Стулья были другими, легкими, из светлого дерева… в год, когда началась война, мама сменила обивку на модную папильоновую, и папа шутил, что в доме прибыло бабочек…
Нынешние стулья массивны. Полированное старое дерево. Темный лак. Запах старого дома, в котором они хранились. Ийлэ провела мизинцем по краю…
Маме бы не понравились. Она не любила тяжелые вещи.
– Погоди. – Райдо все-таки поднялся. Он шел, скособочившись, опираясь ладонью на столешницу. – Дай ее… тебе надо нормально поесть.

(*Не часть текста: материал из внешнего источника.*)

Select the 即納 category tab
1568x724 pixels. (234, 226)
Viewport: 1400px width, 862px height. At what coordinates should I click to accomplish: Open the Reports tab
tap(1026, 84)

Отродье больше не умещалось в широкой ладони пса. Он прижал ее рукой к плечу, и меж растопыренных пальцев выглядывала посветлевшая макушка, волосы на которой стали завиваться. Свисали пятки, виднелись ручонки, тоже розовые, с крохотными пальчиками. И эти пальчики шевелились, словно отродье пыталось зацепиться за пса.
Не доверяло?
Правильно. Псам нельзя верить.
– А тебе мы тоже стул купим, – пообещал Райдо, к своему месту он возвращался очень медленно, ступая столь осторожно, что Ийлэ занервничала. – Но позже… сейчас тебе сидеть нельзя… у моих племянников был красивый стул. Такой высокий, на резных ножках. И колыбелька была, с балдахином. И еще погремушки… соска серебряная. Тебе бы понравилась серебряная соска? Им – не очень. И я понимаю. Я как-то попробовал ее… ну интересно же, так вот, не понимаю, как существо в здравом уме может металл сосать. Он же мерзкий. Но купим, просто для порядка. У каждого ребенка должна быть своя серебряная соска. А будешь ты ее сосать, мы потом решим… вот Нат съездит в город, привезет каталоги…
– Сегодня? – Нат явно не был настроен на поездку.
– В принципе, – разрешил Райдо, которого, кажется, больше интересовало отродье, чем обед. – Выпишем всего… если, конечно, у мамаши твоей хватит ума переселиться, а если не хватит, то пускай она себе остается на чердаке, может, для альвы это вообще нормально?
Ийлэ ничего не ответила.
Она уставилась в тарелку, пустую, белую… старый сервиз, который мама отправила на чердак. В нем не хватало пары соусников и большое блюдо для торта дало трещину.
Столовое серебро чужое.
А скатерти нет.
– Ты ешь, – сказал Райдо, баюкая отродье. – Кстати, как тебе Ингерхильд?
– Ужасно. – Нат подвинул к себе пустую тарелку и, взяв нож, принялся чертить узоры. Звук выходил мерзким, нервирующим.